About this exercise:
Repeat each entry exactly.

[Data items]
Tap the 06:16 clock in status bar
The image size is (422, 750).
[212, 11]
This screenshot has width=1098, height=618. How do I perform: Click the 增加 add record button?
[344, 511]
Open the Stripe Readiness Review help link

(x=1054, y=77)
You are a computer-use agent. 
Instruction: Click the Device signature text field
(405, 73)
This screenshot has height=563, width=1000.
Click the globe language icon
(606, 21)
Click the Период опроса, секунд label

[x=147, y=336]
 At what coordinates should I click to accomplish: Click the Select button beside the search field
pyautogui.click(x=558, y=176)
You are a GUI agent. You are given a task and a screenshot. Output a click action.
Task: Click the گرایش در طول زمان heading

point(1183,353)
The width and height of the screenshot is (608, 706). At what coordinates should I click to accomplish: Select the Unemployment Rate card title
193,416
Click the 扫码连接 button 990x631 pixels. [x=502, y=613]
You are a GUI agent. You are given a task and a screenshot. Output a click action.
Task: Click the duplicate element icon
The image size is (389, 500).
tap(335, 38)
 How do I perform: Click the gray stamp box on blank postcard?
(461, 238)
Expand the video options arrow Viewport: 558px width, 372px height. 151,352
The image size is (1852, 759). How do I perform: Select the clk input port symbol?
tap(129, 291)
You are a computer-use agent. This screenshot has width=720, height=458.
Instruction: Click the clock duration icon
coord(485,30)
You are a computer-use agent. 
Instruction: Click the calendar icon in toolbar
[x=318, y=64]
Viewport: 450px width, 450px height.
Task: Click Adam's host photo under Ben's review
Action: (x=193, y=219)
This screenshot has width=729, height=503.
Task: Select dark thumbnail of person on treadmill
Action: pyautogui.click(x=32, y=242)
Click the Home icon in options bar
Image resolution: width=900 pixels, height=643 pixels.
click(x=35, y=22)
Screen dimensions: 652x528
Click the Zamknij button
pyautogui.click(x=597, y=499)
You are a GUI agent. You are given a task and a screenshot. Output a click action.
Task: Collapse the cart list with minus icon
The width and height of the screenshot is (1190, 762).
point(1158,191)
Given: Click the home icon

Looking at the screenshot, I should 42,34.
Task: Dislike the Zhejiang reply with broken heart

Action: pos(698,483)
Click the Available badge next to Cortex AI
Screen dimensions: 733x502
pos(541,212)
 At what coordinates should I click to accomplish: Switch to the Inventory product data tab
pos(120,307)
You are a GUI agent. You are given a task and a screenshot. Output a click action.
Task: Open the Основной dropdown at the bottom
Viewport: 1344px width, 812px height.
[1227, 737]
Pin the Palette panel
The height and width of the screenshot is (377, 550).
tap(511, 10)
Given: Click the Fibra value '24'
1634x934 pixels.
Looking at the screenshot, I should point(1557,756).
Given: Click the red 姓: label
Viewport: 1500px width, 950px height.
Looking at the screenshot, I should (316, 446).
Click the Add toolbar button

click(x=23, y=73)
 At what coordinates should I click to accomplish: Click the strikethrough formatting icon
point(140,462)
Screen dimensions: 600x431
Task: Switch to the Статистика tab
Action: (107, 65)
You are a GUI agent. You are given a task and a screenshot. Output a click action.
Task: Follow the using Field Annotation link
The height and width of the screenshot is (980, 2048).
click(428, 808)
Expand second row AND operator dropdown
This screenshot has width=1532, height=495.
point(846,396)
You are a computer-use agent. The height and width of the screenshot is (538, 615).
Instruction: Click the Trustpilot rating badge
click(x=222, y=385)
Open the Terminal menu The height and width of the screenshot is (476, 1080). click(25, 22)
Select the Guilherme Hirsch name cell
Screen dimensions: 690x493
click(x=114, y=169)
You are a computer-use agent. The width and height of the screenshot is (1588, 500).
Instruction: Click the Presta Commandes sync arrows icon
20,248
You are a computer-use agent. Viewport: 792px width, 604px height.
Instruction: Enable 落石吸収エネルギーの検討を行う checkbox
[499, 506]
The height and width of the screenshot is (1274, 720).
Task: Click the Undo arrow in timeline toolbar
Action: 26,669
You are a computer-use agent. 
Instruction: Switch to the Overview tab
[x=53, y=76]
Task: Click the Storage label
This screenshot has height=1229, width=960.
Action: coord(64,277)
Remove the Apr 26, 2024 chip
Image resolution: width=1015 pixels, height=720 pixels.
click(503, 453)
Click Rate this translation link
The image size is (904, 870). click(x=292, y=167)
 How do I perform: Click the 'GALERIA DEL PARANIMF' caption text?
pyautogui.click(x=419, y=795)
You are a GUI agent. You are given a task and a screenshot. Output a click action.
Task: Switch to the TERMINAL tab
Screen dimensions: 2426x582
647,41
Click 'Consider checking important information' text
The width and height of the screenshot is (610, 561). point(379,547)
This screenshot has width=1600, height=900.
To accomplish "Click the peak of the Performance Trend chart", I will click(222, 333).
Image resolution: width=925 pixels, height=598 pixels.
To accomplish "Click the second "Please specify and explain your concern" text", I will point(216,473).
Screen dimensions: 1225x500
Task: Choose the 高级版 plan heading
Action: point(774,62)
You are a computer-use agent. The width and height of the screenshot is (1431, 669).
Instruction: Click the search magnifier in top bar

Solution to the problem:
Tap the 06:16 clock in status bar
The image size is (422, 750).
[212, 11]
This screenshot has width=1098, height=618. How do I perform: Click the 增加 add record button?
[344, 511]
Open the Stripe Readiness Review help link

(x=1054, y=77)
You are a computer-use agent. 
Instruction: Click the Device signature text field
(405, 73)
This screenshot has height=563, width=1000.
Click the globe language icon
(606, 21)
Click the Период опроса, секунд label

[x=147, y=336]
 At what coordinates should I click to accomplish: Click the Select button beside the search field
pyautogui.click(x=558, y=176)
You are a GUI agent. You are given a task and a screenshot. Output a click action.
Task: Click the گرایش در طول زمان heading

point(1183,353)
The width and height of the screenshot is (608, 706). At what coordinates should I click to accomplish: Select the Unemployment Rate card title
193,416
Click the 扫码连接 button 990x631 pixels. [x=502, y=613]
You are a GUI agent. You are given a task and a screenshot. Output a click action.
Task: Click the duplicate element icon
The image size is (389, 500).
tap(335, 38)
 How do I perform: Click the gray stamp box on blank postcard?
(461, 238)
Expand the video options arrow Viewport: 558px width, 372px height. 151,352
The image size is (1852, 759). How do I perform: Select the clk input port symbol?
tap(129, 291)
You are a computer-use agent. This screenshot has width=720, height=458.
Instruction: Click the clock duration icon
coord(485,30)
You are a computer-use agent. 
Instruction: Click the calendar icon in toolbar
[x=318, y=64]
Viewport: 450px width, 450px height.
Task: Click Adam's host photo under Ben's review
Action: (x=193, y=219)
This screenshot has width=729, height=503.
Task: Select dark thumbnail of person on treadmill
Action: pyautogui.click(x=32, y=242)
Click the Home icon in options bar
Image resolution: width=900 pixels, height=643 pixels.
click(x=35, y=22)
Screen dimensions: 652x528
Click the Zamknij button
pyautogui.click(x=597, y=499)
You are a GUI agent. You are given a task and a screenshot. Output a click action.
Task: Collapse the cart list with minus icon
The width and height of the screenshot is (1190, 762).
point(1158,191)
Given: Click the home icon

Looking at the screenshot, I should 42,34.
Task: Dislike the Zhejiang reply with broken heart

Action: pos(698,483)
Click the Available badge next to Cortex AI
Screen dimensions: 733x502
pos(541,212)
 At what coordinates should I click to accomplish: Switch to the Inventory product data tab
pos(120,307)
You are a GUI agent. You are given a task and a screenshot. Output a click action.
Task: Open the Основной dropdown at the bottom
Viewport: 1344px width, 812px height.
[1227, 737]
Pin the Palette panel
The height and width of the screenshot is (377, 550).
tap(511, 10)
Given: Click the Fibra value '24'
1634x934 pixels.
Looking at the screenshot, I should point(1557,756).
Given: Click the red 姓: label
Viewport: 1500px width, 950px height.
Looking at the screenshot, I should (316, 446).
Click the Add toolbar button

click(x=23, y=73)
 At what coordinates should I click to accomplish: Click the strikethrough formatting icon
point(140,462)
Screen dimensions: 600x431
Task: Switch to the Статистика tab
Action: (107, 65)
You are a GUI agent. You are given a task and a screenshot. Output a click action.
Task: Follow the using Field Annotation link
The height and width of the screenshot is (980, 2048).
click(428, 808)
Expand second row AND operator dropdown
This screenshot has width=1532, height=495.
point(846,396)
You are a computer-use agent. The height and width of the screenshot is (538, 615).
Instruction: Click the Trustpilot rating badge
click(x=222, y=385)
Open the Terminal menu The height and width of the screenshot is (476, 1080). click(25, 22)
Select the Guilherme Hirsch name cell
Screen dimensions: 690x493
click(x=114, y=169)
You are a computer-use agent. The width and height of the screenshot is (1588, 500).
Instruction: Click the Presta Commandes sync arrows icon
20,248
You are a computer-use agent. Viewport: 792px width, 604px height.
Instruction: Enable 落石吸収エネルギーの検討を行う checkbox
[499, 506]
The height and width of the screenshot is (1274, 720).
Task: Click the Undo arrow in timeline toolbar
Action: 26,669
You are a computer-use agent. 
Instruction: Switch to the Overview tab
[x=53, y=76]
Task: Click the Storage label
This screenshot has height=1229, width=960.
Action: coord(64,277)
Remove the Apr 26, 2024 chip
Image resolution: width=1015 pixels, height=720 pixels.
click(503, 453)
Click Rate this translation link
The image size is (904, 870). click(x=292, y=167)
 How do I perform: Click the 'GALERIA DEL PARANIMF' caption text?
pyautogui.click(x=419, y=795)
You are a GUI agent. You are given a task and a screenshot. Output a click action.
Task: Switch to the TERMINAL tab
Screen dimensions: 2426x582
647,41
Click 'Consider checking important information' text
The width and height of the screenshot is (610, 561). point(379,547)
This screenshot has width=1600, height=900.
To accomplish "Click the peak of the Performance Trend chart", I will click(222, 333).
Image resolution: width=925 pixels, height=598 pixels.
To accomplish "Click the second "Please specify and explain your concern" text", I will point(216,473).
Screen dimensions: 1225x500
Task: Choose the 高级版 plan heading
Action: point(774,62)
You are a computer-use agent. The width and height of the screenshot is (1431, 669).
Instruction: Click the search magnifier in top bar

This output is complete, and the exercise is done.